Problem requirements:
List each line of the rows below that contains the string "should". Case counts.

>> begin

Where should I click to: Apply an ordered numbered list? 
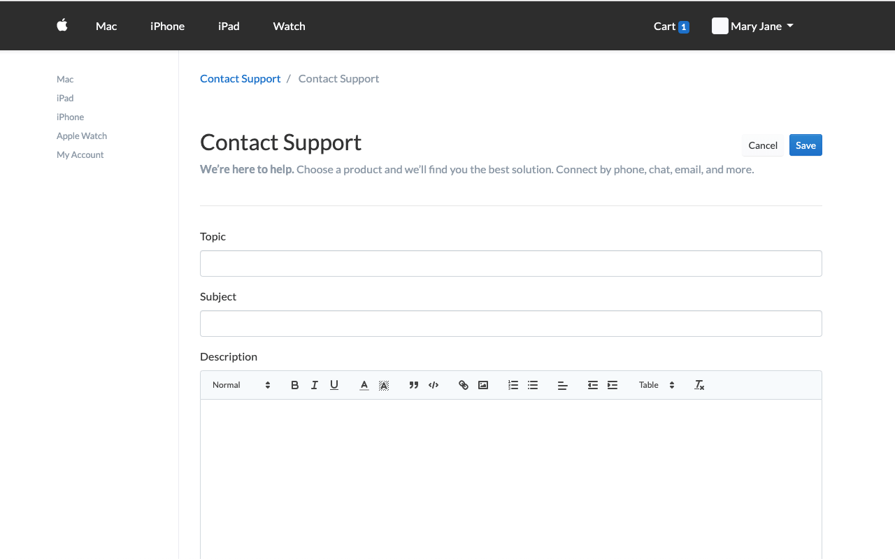click(x=513, y=385)
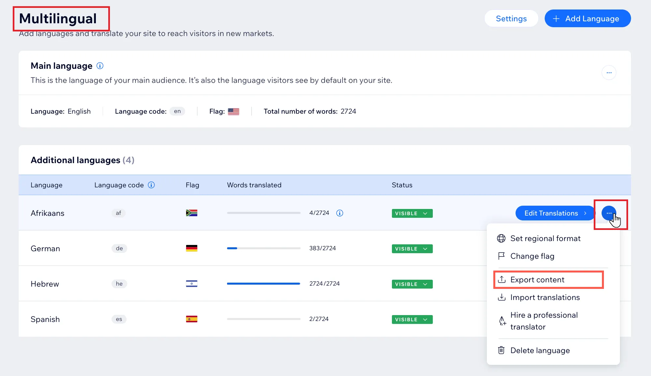Click the Delete language trash icon
Screen dimensions: 651x376
(x=501, y=350)
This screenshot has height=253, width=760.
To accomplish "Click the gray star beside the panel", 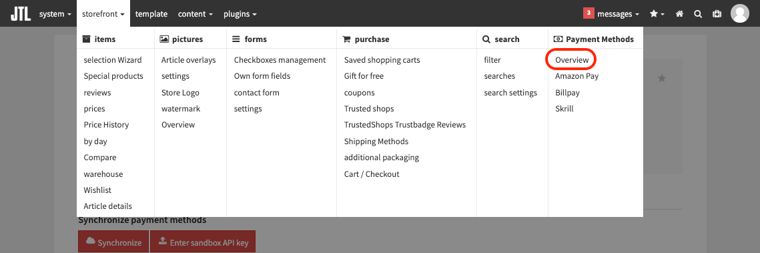I will pos(662,78).
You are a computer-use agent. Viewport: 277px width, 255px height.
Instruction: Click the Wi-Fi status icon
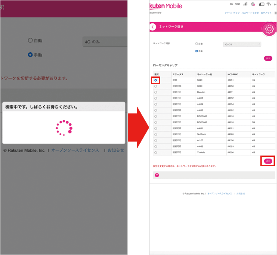pos(268,4)
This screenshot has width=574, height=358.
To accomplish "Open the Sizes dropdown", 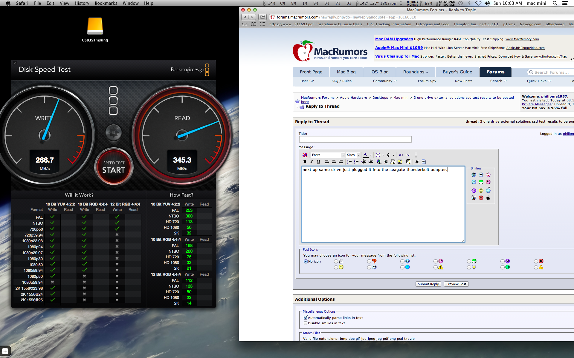I will (x=353, y=155).
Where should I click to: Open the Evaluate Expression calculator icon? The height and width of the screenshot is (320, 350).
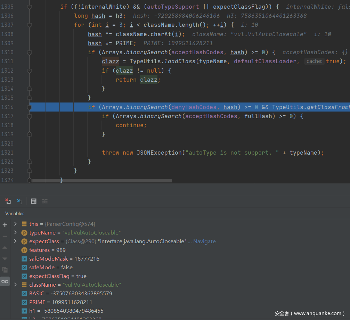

>> end

Exercise result:
Where should I click to: Apply an ordered numbered list? 
Where should I click to: Open the Evaluate Expression calculator icon? The height and width of the screenshot is (320, 350).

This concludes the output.